L’empire ottoman et le passage à la révolution industrielle
Une autre forme de propriété, encore plus répandue que celles
précédemment citées était celle de yurtluk et d'ocak des beys du Kurdistan.
Ces beys, militairement soumis à l'Empereur, avaient eux aussi un droit de
pleine propriété ; ils comptaient également parmi leurs biens des paysans ;
ils prélevaient les impôts pour leur compte et géraient des propriétés qui
couvraient des régions immenses, y compris des villes et des capitales. Il
existe au Kurdistan une liaison directe entre la domination et la propriété, de
sorte que les grands beys sont officiellement appelés hükümdar, ce qui
signifie "souverains"16. De plus, les raisons géopolitiques obligèrent le
pouvoir central à accepter ce phénomène jusqu'au début du XIXe siècle où le
Kurdistan comptait ainsi plusieurs hükümdar. Leur propriété était tellement
légitime, et même "sacrée", que lorsqu'ils trahissaient le Sultan et
s'enfuyaient en Iran, celui-ci ne pouvait leur enlever ni leurs titres ni leurs
possessions et que leurs héritiers devenaient automatiquement hükümdar17.

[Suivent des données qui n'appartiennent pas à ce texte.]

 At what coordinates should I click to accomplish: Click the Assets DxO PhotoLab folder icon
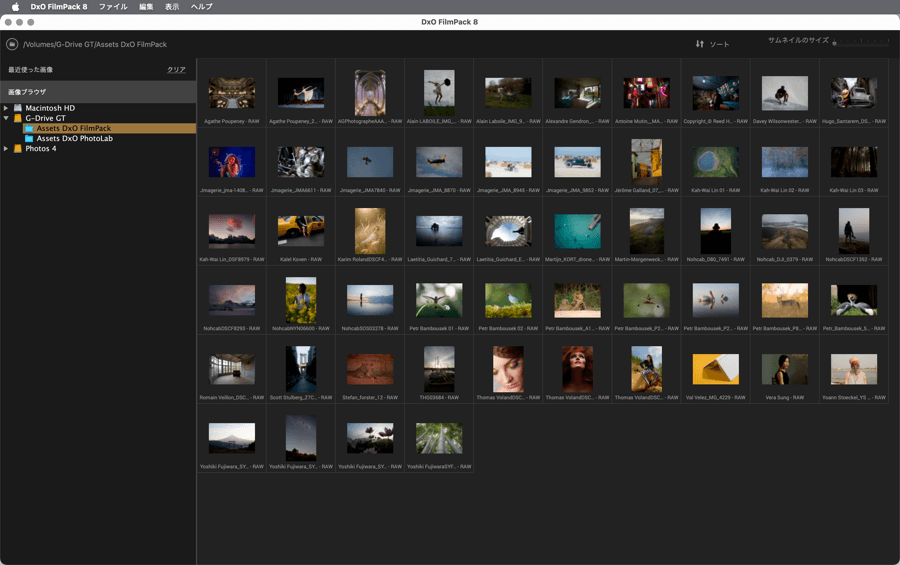29,139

Citons enfin deux autres sortes de propriété privée
complémentaires : d'abord eskincili timar, qui était analogue au fief
européen : le propriétaire avait plein droit sur le sol ; il l'utilisait comme bon
lui semblait. Mais il était tenu d'aider militairement l'Empereur quand celui-
ci en avait besoin. En dernier lieu, malikane divan où le propriétaire n'était
pas l'exploitant. Le sipahi exploitait la terre et avait tous les droits sur elle,
mais il devait au propriétaire une part du profit.

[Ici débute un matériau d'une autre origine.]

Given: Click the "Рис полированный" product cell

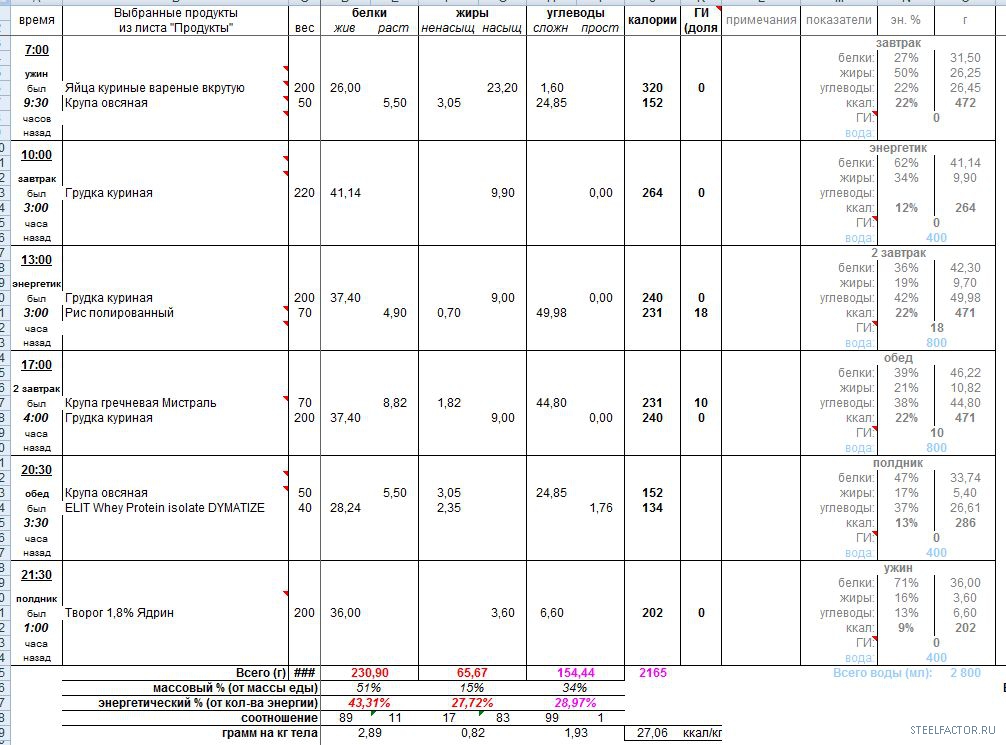Looking at the screenshot, I should (120, 313).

Il est donc difficile, compte-tenu de ces cinq formes de propriété
largement répandues dans l'Empire18, de parler de "mode de production"

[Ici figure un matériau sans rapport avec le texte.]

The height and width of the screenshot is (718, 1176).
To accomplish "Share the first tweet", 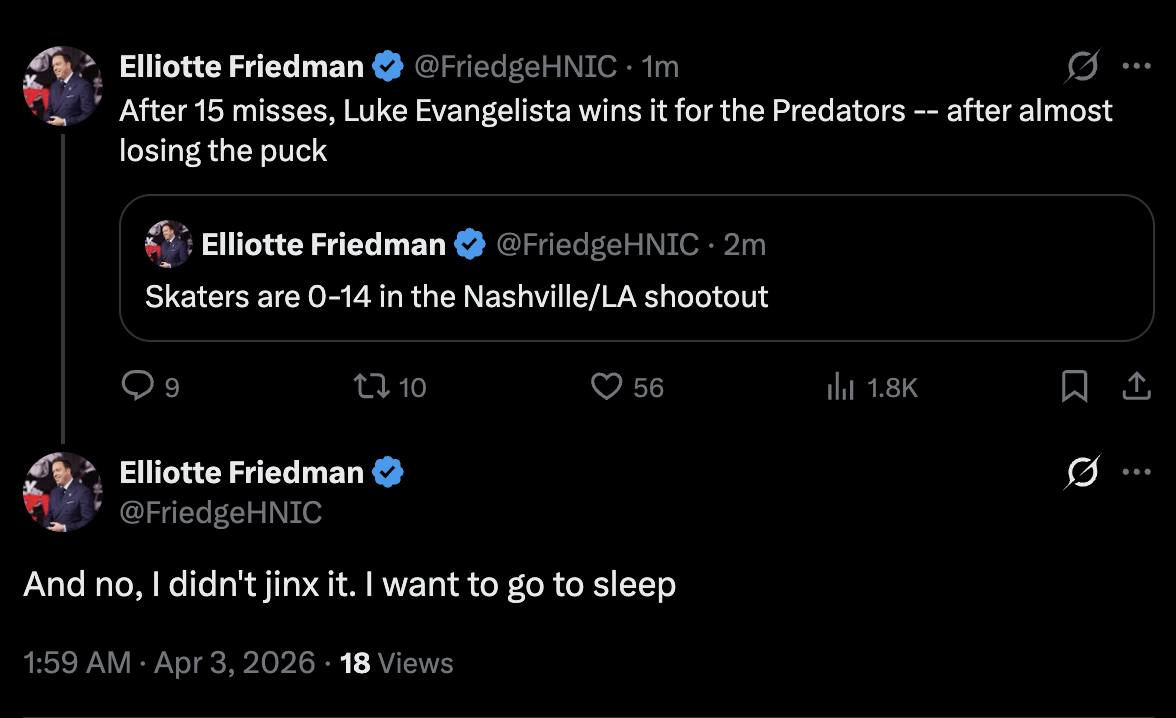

asiatique. Jusqu'ici, les analyses sur cette question se sont plutôt basées sur la
forme de propriété officielle, répandue dans la partie européenne de
l'Empire. Or, force est de réaliser que, celui-ci constituant une immense
mosaïque de pays au temps de sa grandeur, son mode de production ne peut
être analysé que sur la base d'études tenant compte de sa totalité. D'autre
part, on sait que même dans sa partie européenne, l'Empire a essayé
d'intégrer le système pré-ottoman en y ajoutant graduellement certaines
16
Il faut ajouter qu'au moins une partie de ces gouverneurs ont été progressivement intégrés
dans le régime officiel de l'Empire. Mais ce changement signifiait plutôt l'intégration de ces
beys parmi les autorités locales de l'Empire, sans pour autant modifier les limites de leur
autorité. Pour une analyse détaillée de ce fait, voir : H. A. Gibb, H. Bowen, Islamic Society
and the West : A Study of the Impact of Western Civilization on Moslem Culture in the Middle
East, 2v, Oxford, 1950.
17
Voir : Şeref Han, Şerefname, Istanbul, 1971.
18
Pour la distribution de ces cinq formes de propriétés dans certaines régions, voir : Barkan,
Türkiye' de Toprak Meselesi, p. 116, 286, etc.